This page gives an overview of the current idea space for how players define their species and empire identity when they start the game.

It does not describe final game behavior. It captures the broad direction and links to the focused idea pages.


Goal

The goal is an identity system that:

  • lets players create a distinctive civilization with a clear fantasy
  • avoids permanently trapping players in a playstyle that no longer fits their situation
  • creates recognizable strategic asymmetry between different empires
  • feels closer to a deep grand strategy starting screen than a minimal browser MMO

Core Problem

A persistent shared-world MMO creates a tension in player creation.

Strong permanent species traits push players toward one playstyle. But in a long-running galaxy, a player's situation can change dramatically over months: they may need to militarize, pivot to trade, or expand in unexpected directions.

If identity choices are too permanent, players who made thematic or creative picks can find themselves permanently disadvantaged.

If identity has no real weight, creation feels hollow and all empires feel the same.


Current Direction

The strongest direction is to split identity into layers with different levels of permanence.

Layer Permanent? Purpose
Empire and species naming Yes Social identity and flavor
Species appearance Yes Visual fantasy and faction recognition
Species aptitudes Yes Broad tendencies, kept intentionally modest
Species drawback Yes Creates asymmetry and management pressure
Starting doctrine Reformable Main source of opening strategy

Species aptitudes create tendencies and lean on a playstyle. Doctrine carries the stronger strategic differentiation and can be reformed over time through cost, delay, and friction.

• [Provided material]
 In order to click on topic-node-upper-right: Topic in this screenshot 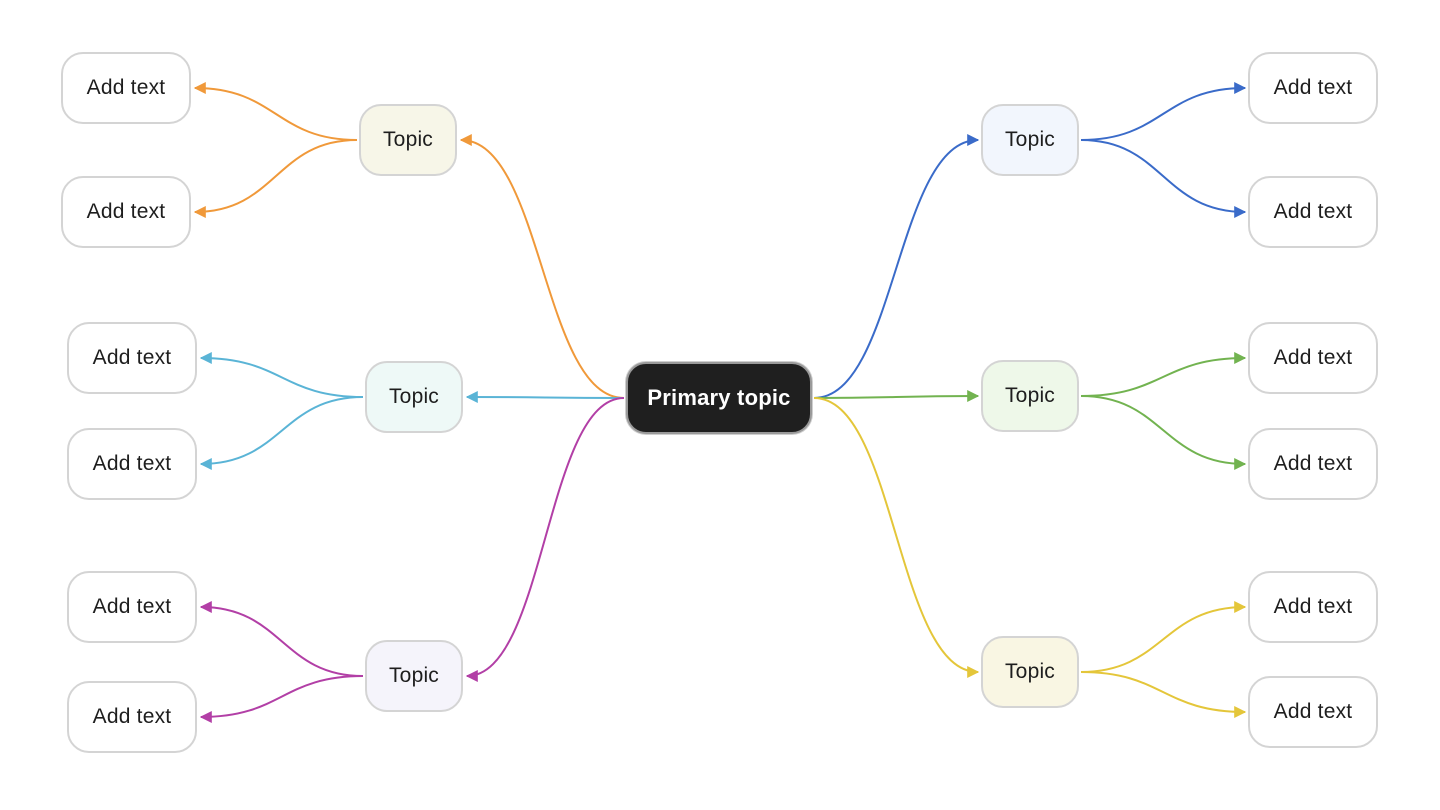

• [Exercise brief] Continue the game design overview on species and empire identity from the point where it stops.

• [Response to the exercise]
Long-term identity should also emerge from what the player actually does in the galaxy: territorial position, fleet history, infrastructure choices, alliance role, and diplomatic reputation.


Main Topics

Species and doctrine

How the identity layers work, what each one does, and why the distinction between permanent species traits and reformable doctrine matters.

See Species and Doctrine.


Identity option sets

The candidate set of species aptitudes, drawbacks, and doctrine categories for the first version.

See Identity Option Sets.


New player spawn

How a new player is placed in the universe — species preference matching, distance from established players, dynamic planet injection, and starter protection.

See New Player Spawn.


Spawn ring and candidate selection

The algorithmic counterpart to New Player Spawn. How the spawn-ring algorithm picks a candidate orbital system when only some of the universe has been opened for search, while keeping touched galaxies and regions from turning all descendants into candidates.

See Spawn Ring and Candidate Selection.